**Exercise objective:**
Reproduce every line of the entries from the line containing "Select the 理工类 radio option" through the line containing "coord(143,241)", both included, shifting each coordinate in the answers by -52 and leaving all other text unchanged. Omit the pictures.

==== Data entries ====

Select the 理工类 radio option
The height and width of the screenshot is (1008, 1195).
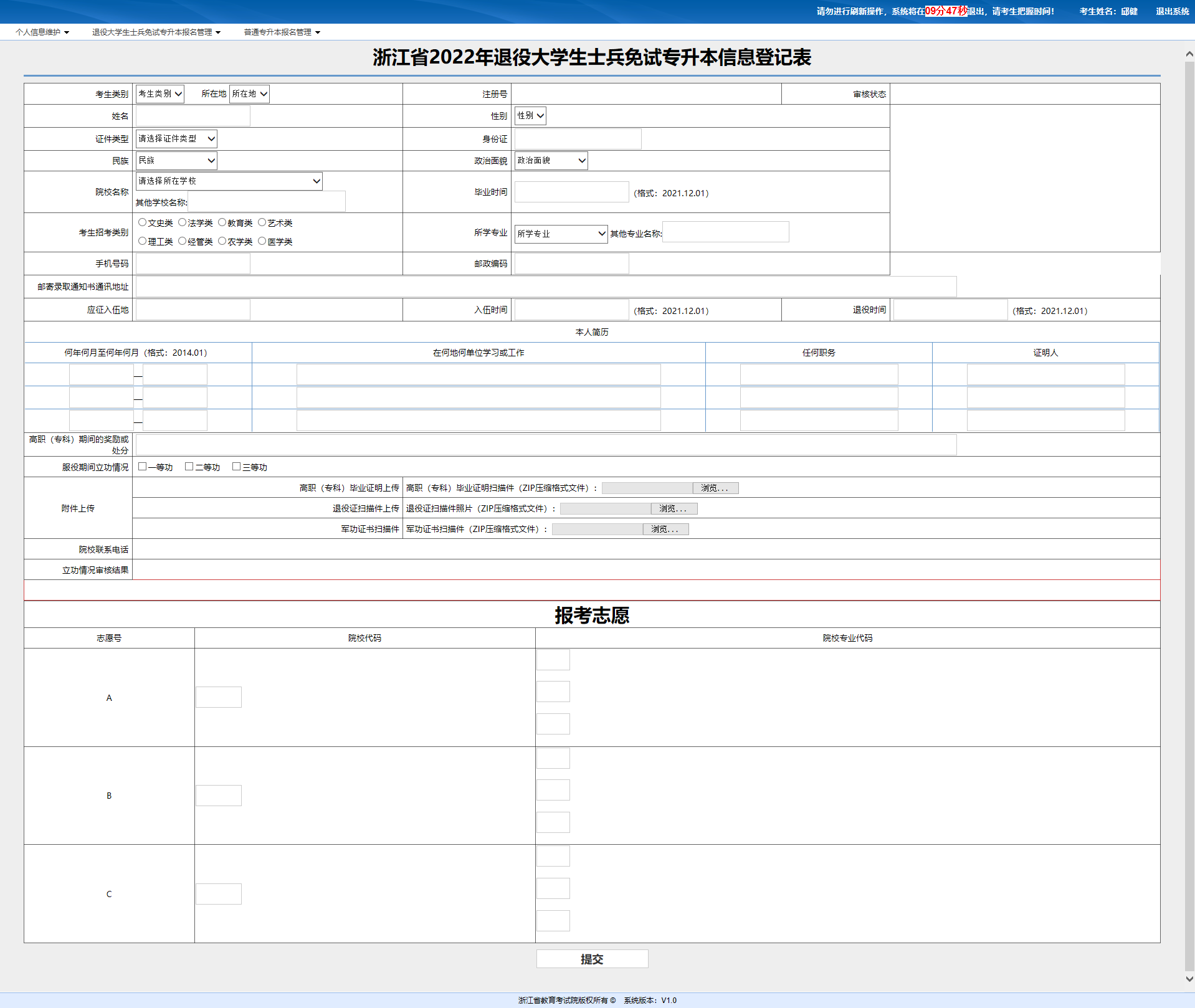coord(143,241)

====
==== Data entries ====

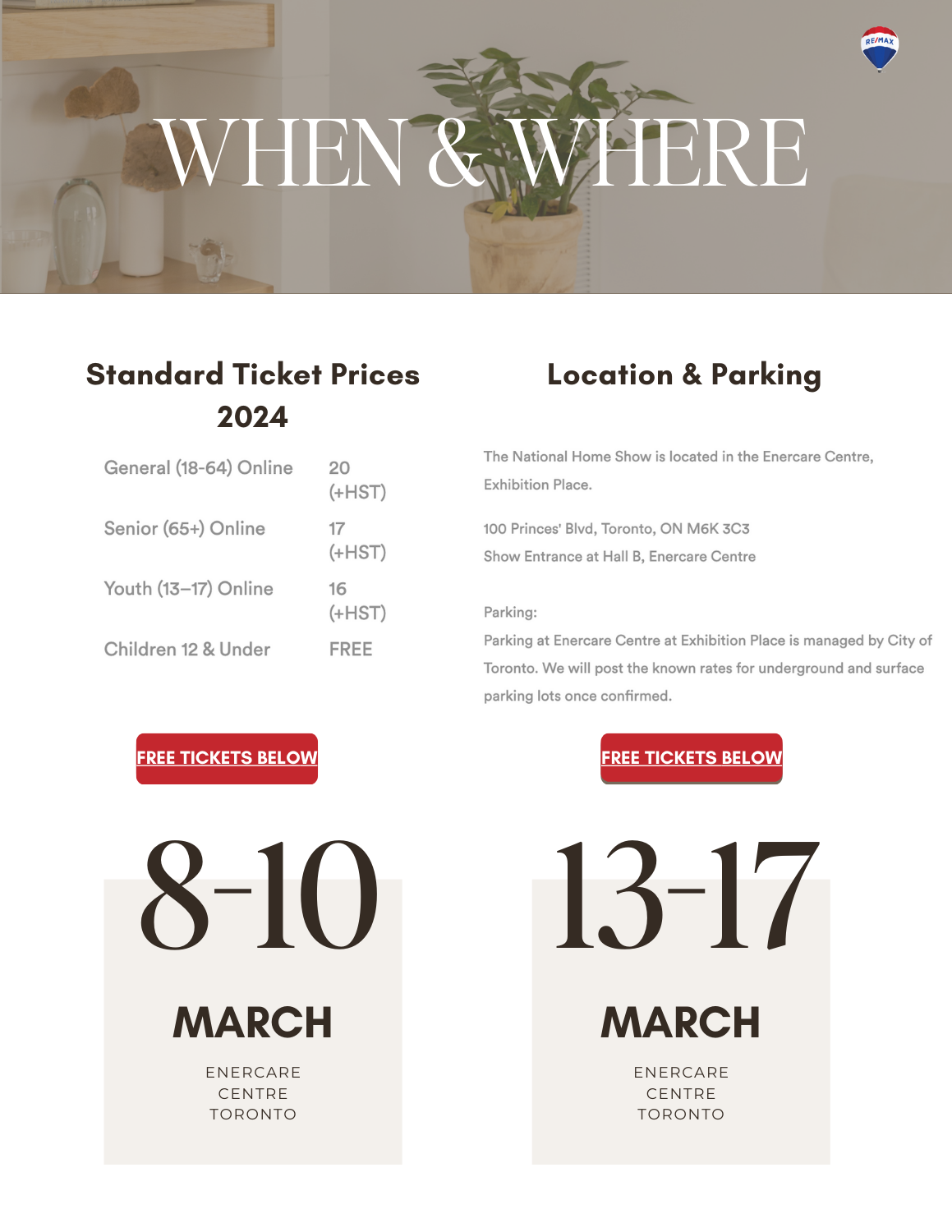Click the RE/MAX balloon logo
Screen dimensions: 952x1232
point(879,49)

====
==== Data entries ====

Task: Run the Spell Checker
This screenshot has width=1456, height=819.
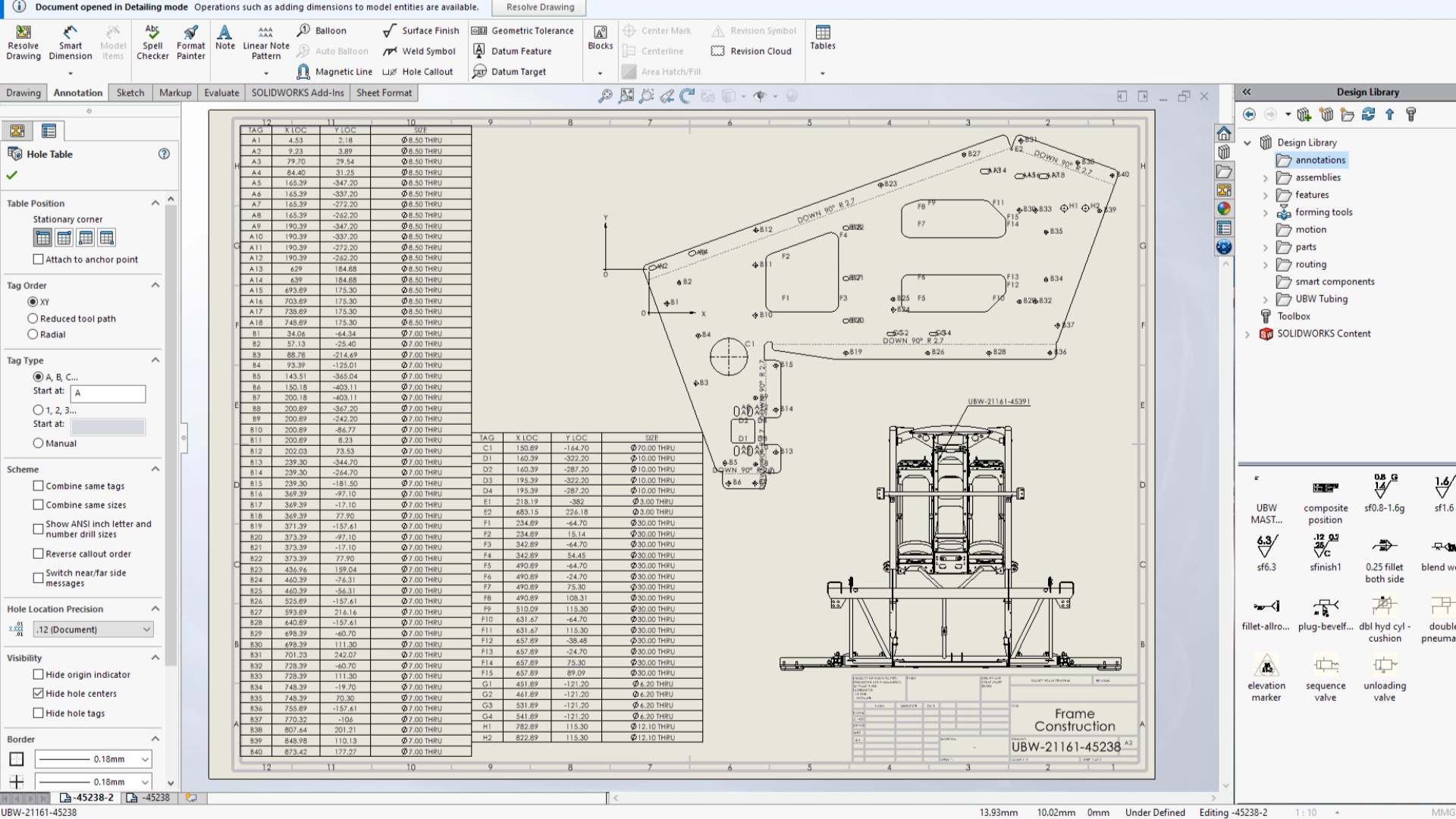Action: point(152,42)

====

**Response for this exercise:**
Select the 理工类 radio option
The height and width of the screenshot is (1008, 1195).
coord(91,189)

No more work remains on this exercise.